Switch every "icon" in the records below to "symbol" and write all the lines out again with nothing else changed. Leave the pictures out.
⟨
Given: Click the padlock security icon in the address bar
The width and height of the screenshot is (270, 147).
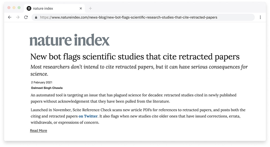Looking at the screenshot, I should click(x=36, y=17).
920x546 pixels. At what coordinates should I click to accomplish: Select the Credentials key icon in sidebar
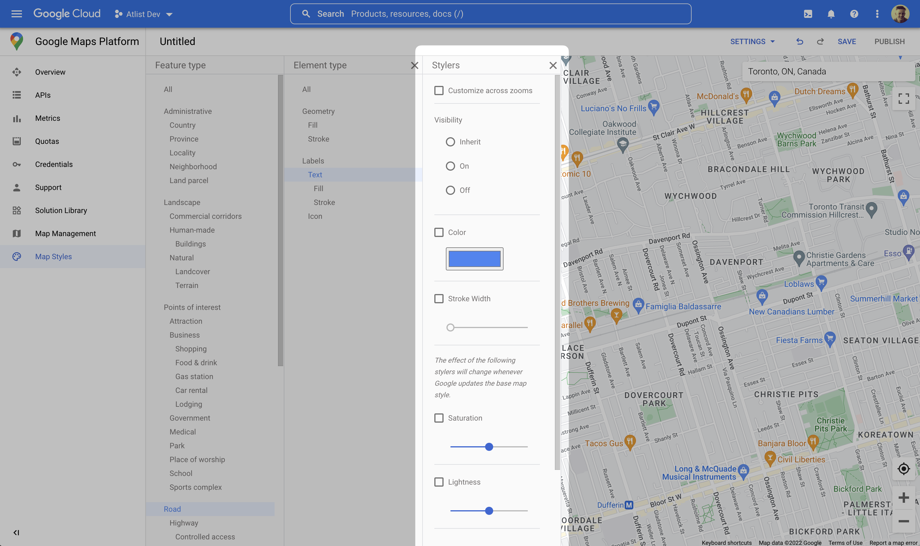17,164
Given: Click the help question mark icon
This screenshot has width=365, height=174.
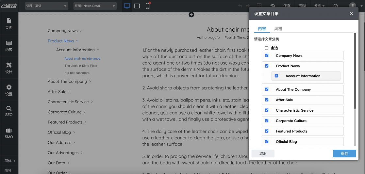Looking at the screenshot, I should point(336,6).
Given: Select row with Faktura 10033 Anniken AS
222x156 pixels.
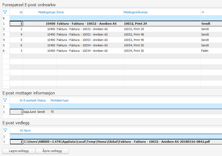Looking at the screenshot, I should pyautogui.click(x=89, y=29).
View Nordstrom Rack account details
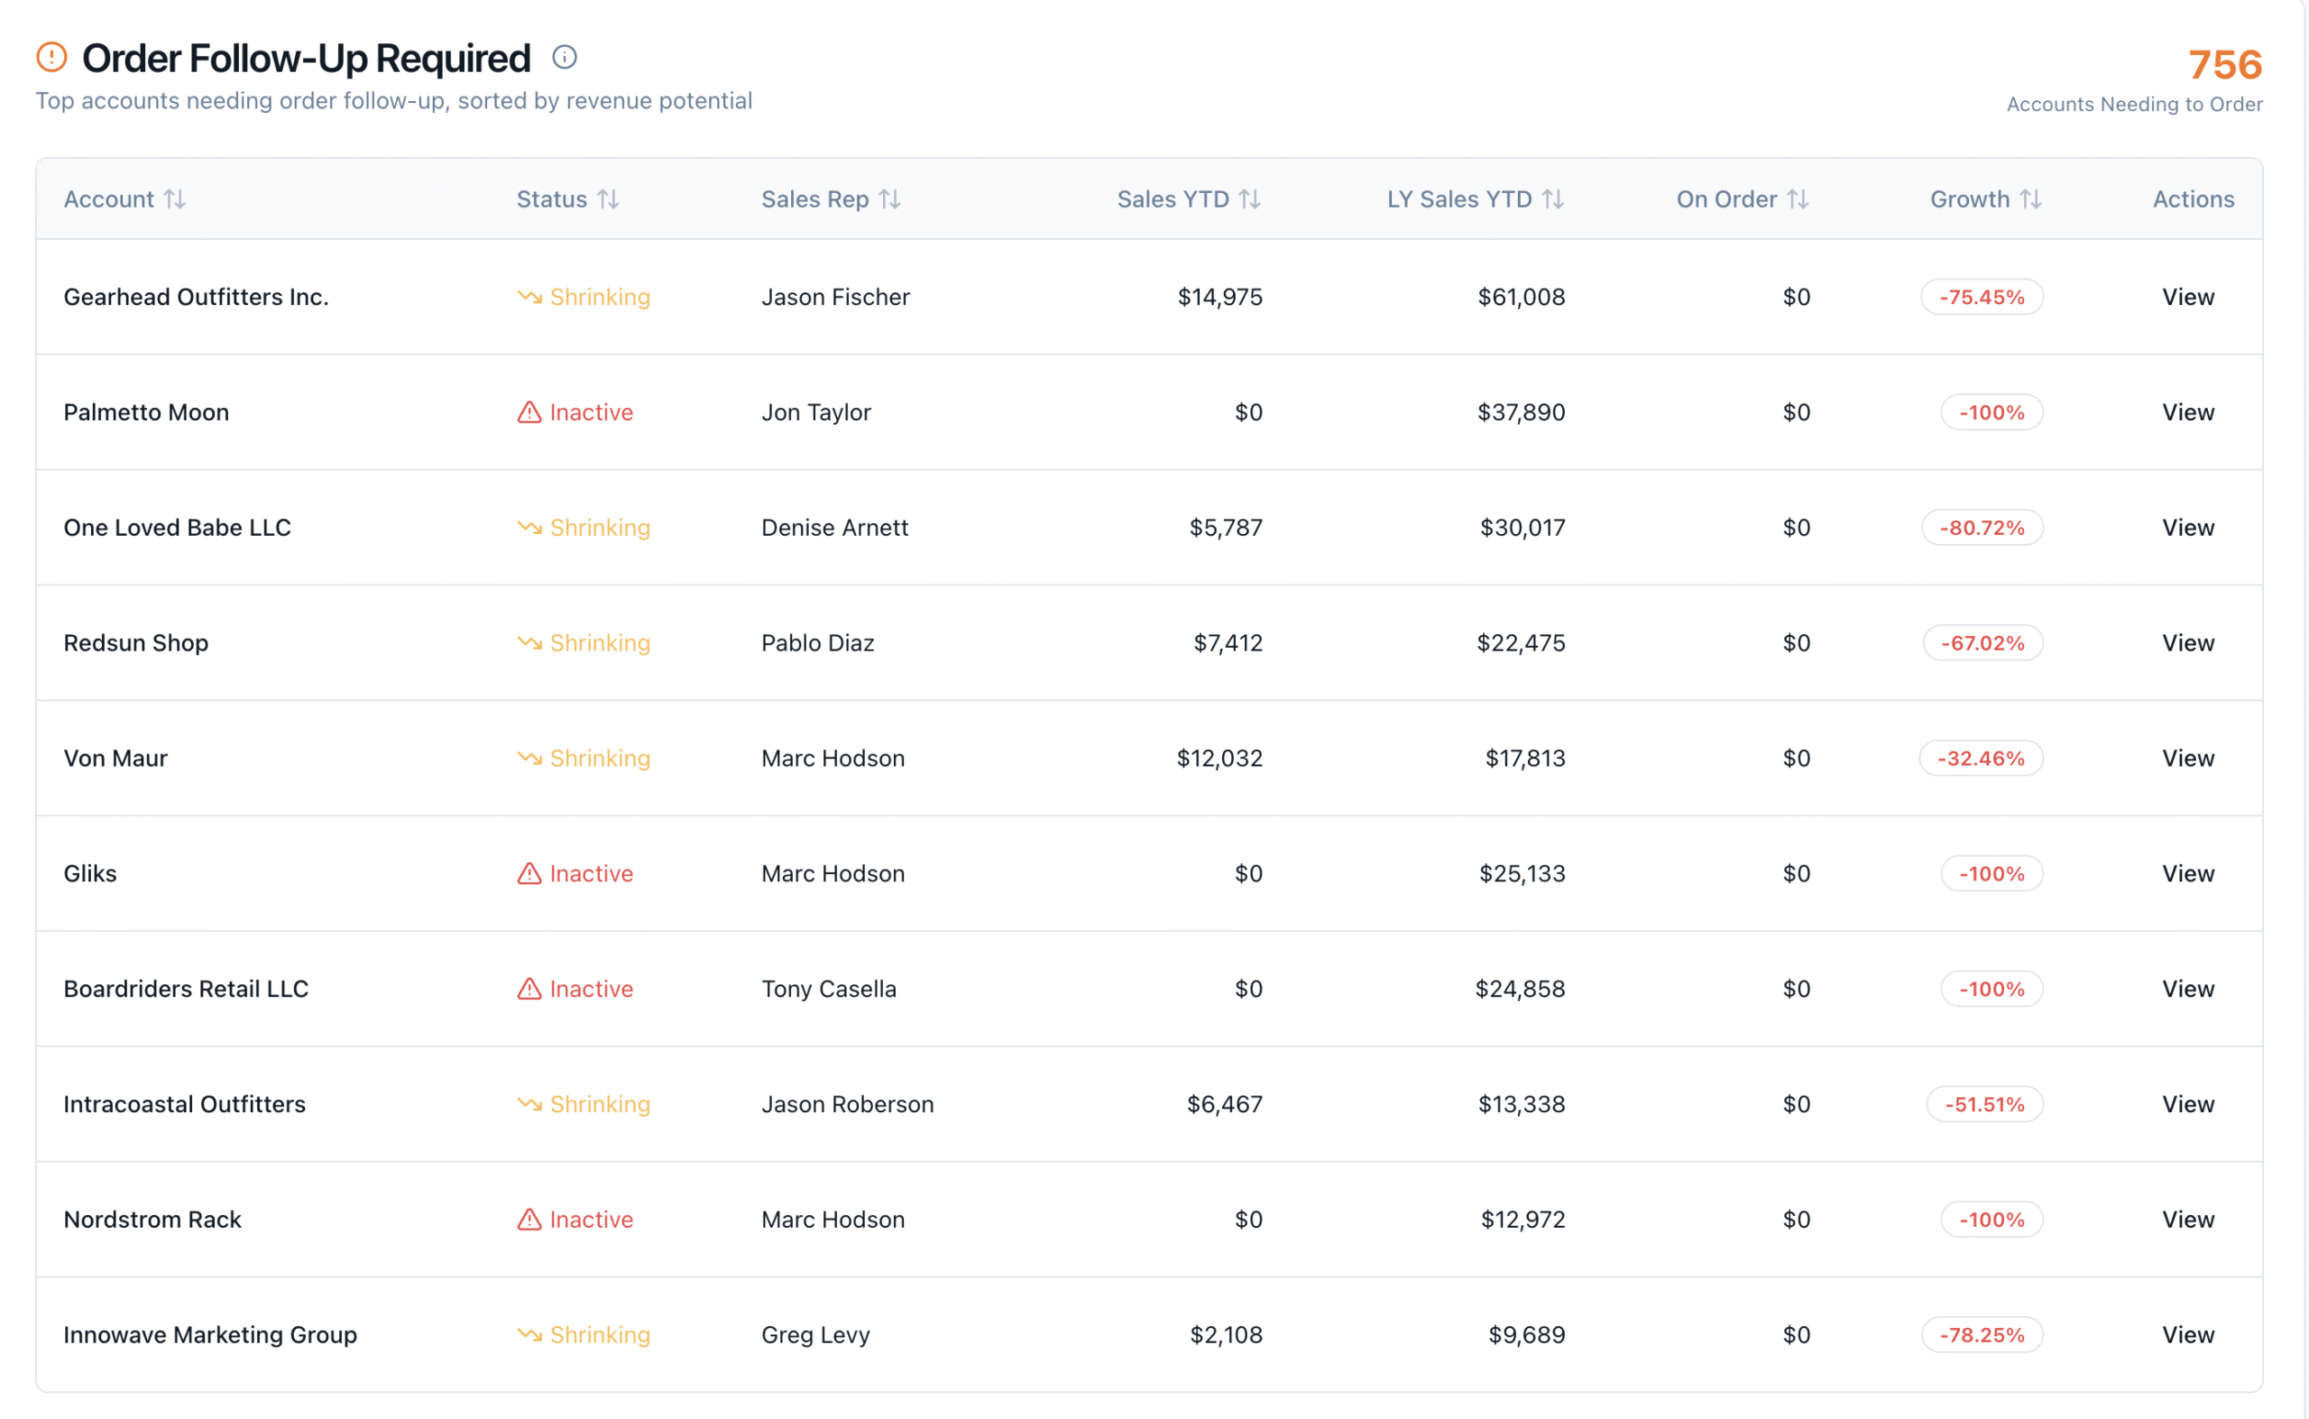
⟩
## EXERCISE ANSWER
Given: Click the padlock security symbol in the address bar
The width and height of the screenshot is (270, 147).
Looking at the screenshot, I should click(x=36, y=17).
920x546 pixels. At what coordinates should I click to accomplish: Select the Credentials key symbol in sidebar
17,164
Given: Click the help question mark symbol
This screenshot has width=365, height=174.
Looking at the screenshot, I should point(336,6).
Given: Select row with Faktura 10033 Anniken AS
222x156 pixels.
Looking at the screenshot, I should pyautogui.click(x=89, y=29).
View Nordstrom Rack account details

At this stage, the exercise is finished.